So I wanted to discuss this issue in my post on lake levels in the Great Lakes, but length became a factor. Fortunately, two recent articles touched on the topic, so it gave me an opportunity to circle back to it.
First, two officials from the Cuyahoga Water and Soil Conservation District published an op-ed in The Plain Dealer on Sunday that discussed the disturbing rise in algal blooms on Lake Erie during recent years. As the author’s noted, Lake Erie and other inland lakes in Northern Ohio, including Grand Lake St. Mary’s, have become enveloped in large blue-green algal blooms. The issue became particularly acute in 2011 and 2012, largely due to extremely high temperatures during the latter and heavy precipitation in the former.
The most obvious cause for these algal blooms is the excessive application of chemical fertilizers on farms and, to a lesser extent, residential lawns in Northern Ohio. Farmers in Northwest Ohio, in particular, have switched to no-till practices in order to reduce soil erosion. Unfortunately, no-till farming typically requires even larger chemical inputs, as the soil is not turned over. No-till soil is also more susceptible to chemical runoff during precipitation events. It appears likely that commercial agriculture is the main culprit, as the Great Lakes are phosphorus-constrained environments, and agricultural fertilizers are rich in chemical phosphates. The algal blooms that have resulted threaten a $10 billion tourism industry in the region, pose a threat to public health, harm commercial fishing, and increase the costs of water treatment.
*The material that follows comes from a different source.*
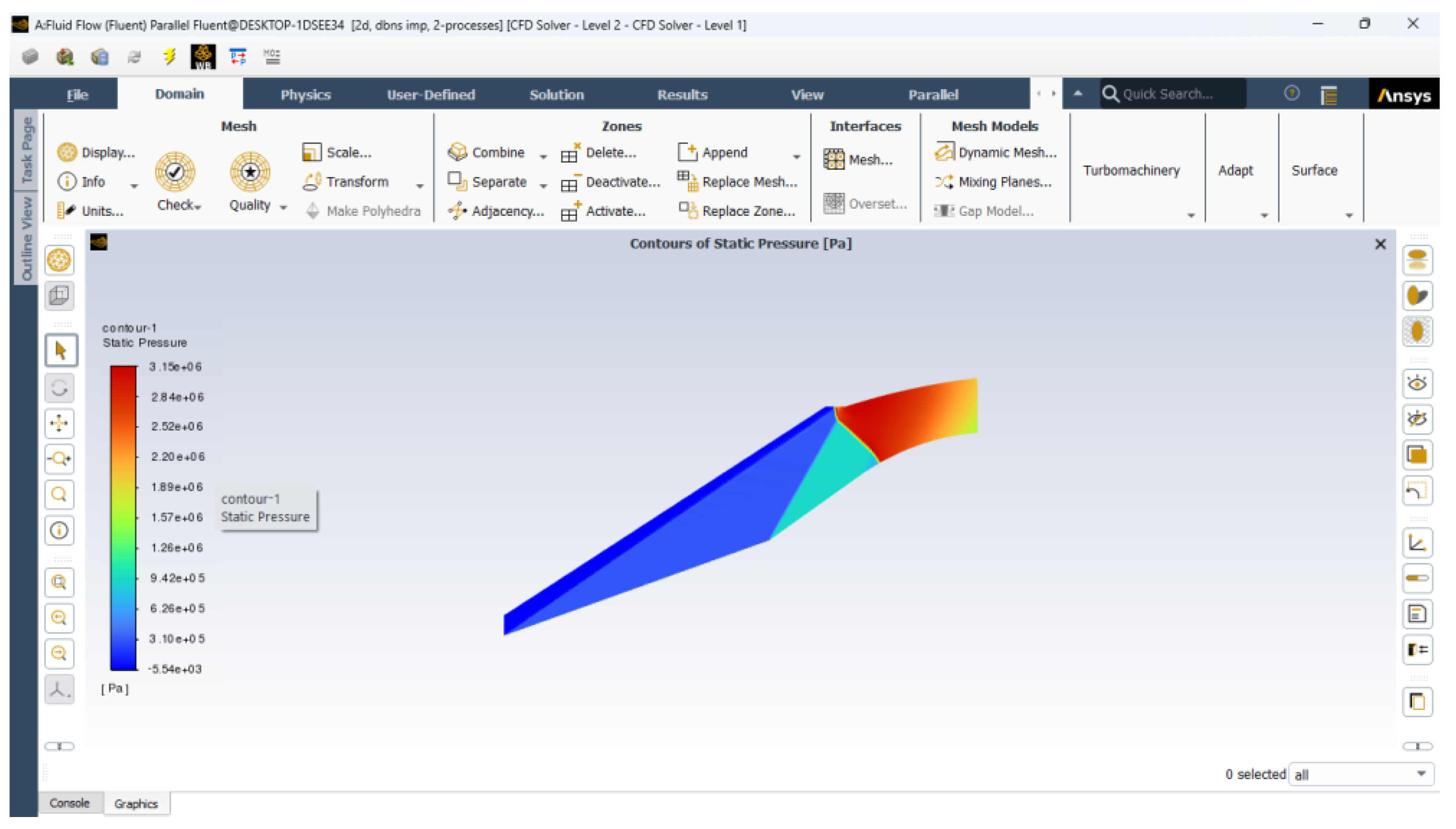Open Mesh Interfaces dialog icon
The image size is (1456, 829).
833,159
In related news, Scientific American published a piece today on a recent study examining the effects of climate change and rising water temperatures on nine large lakes in Austria. These lakes are vital for tourism, industry, and the ecology of the region. The region has warmed at a rate 3.5 times higher than the global average since 1980, and the study argues that surface water temperature (SWT) in these lakes will rise by at least 2°C through 2050. This rise in poses a major challenge to the ecology of the lakes. From the SciAm piece:
“The predicted changes in surface water temperatures will affect the thermal characteristics of the lakes,” said Dokulil. “Warmer water temperatures could lead to enhanced nutrient loads and affect water quality by promoting algal blooms and impairing the biological functions of aquatic organisms.
Interestingly (though, perhaps, not surprisingly), the CWSCD officials largely sidestepped the role of climate change in the algal blooms on Lake Erie. That said, the Austrian study makes it clear that, while it may not be the predominant issue to worry about at the moment (and it’s not one that local conservation officials can actively address), climate change does compound the anthropogenic impacts and will only get worse in the future.
Research suggests that SWT have increased at a significantly faster rate that air temperatures in the Great Lakes region. According to a 2007 study (PDF) from Jay A. Austin & Stephen M. Colman in Geophysical Research Letters, SWT on Lake Superior rose by 2.5°C from 1979-2006, a rate that was “significantly in excess of regional atmospheric warming.” The authors argue that this outcome largely stems from an increased albedo effect due to declining lake ice cover during this period. To make matters worse, they conclude by noting that, at the current rate of decline, Lake Superior will be completely ice free during the winter within the next three decades.
This study accords with other research on these issues within the Great Lakes region. According to an excellent 2003 review (PDF) from the Union of Concerned Scientists, Confronting Climate Change in the Great Lakes Region, ice cover will continue to decrease dramatically on Lakes Erie and Superior in the coming decades. By 2030, up to 61% of winters could be ice free on Lake Erie; by 2090, this number could reach a staggering 96%.
Moreover, while there hasn’t been a large amount of research done in the past few years, a handful of studies from the 1990s and early 2000s suggest that SWTs in the Great Lakes may jump by another 1-7°C. Combine these higher SWTs with more extreme precipitation events, and we have a recipe for even more massive algal outbreaks.
We already know that extreme precipitation has increased by roughly 20% in the Central US over the last century. This trend is projected to continue into the future, particularly during the winter and spring months; runoff produced during these seasons largely controls the extent of algal growth during the summer months.
Considerable evidence exists to suggest that Cleveland will be well positioned to withstand the most severe effects of climate change, and the city may even see an influx of migrants from other, harder hit areas of the country. However, as I have argued ad nauseum, the city needs to be proactive to ensure that it will be prepared for the challenges that await it. The draft Climate Action Plan is a start, but it needs to put more focus on adapting to climate changes, lest we squander our best natural asset – Lake Erie.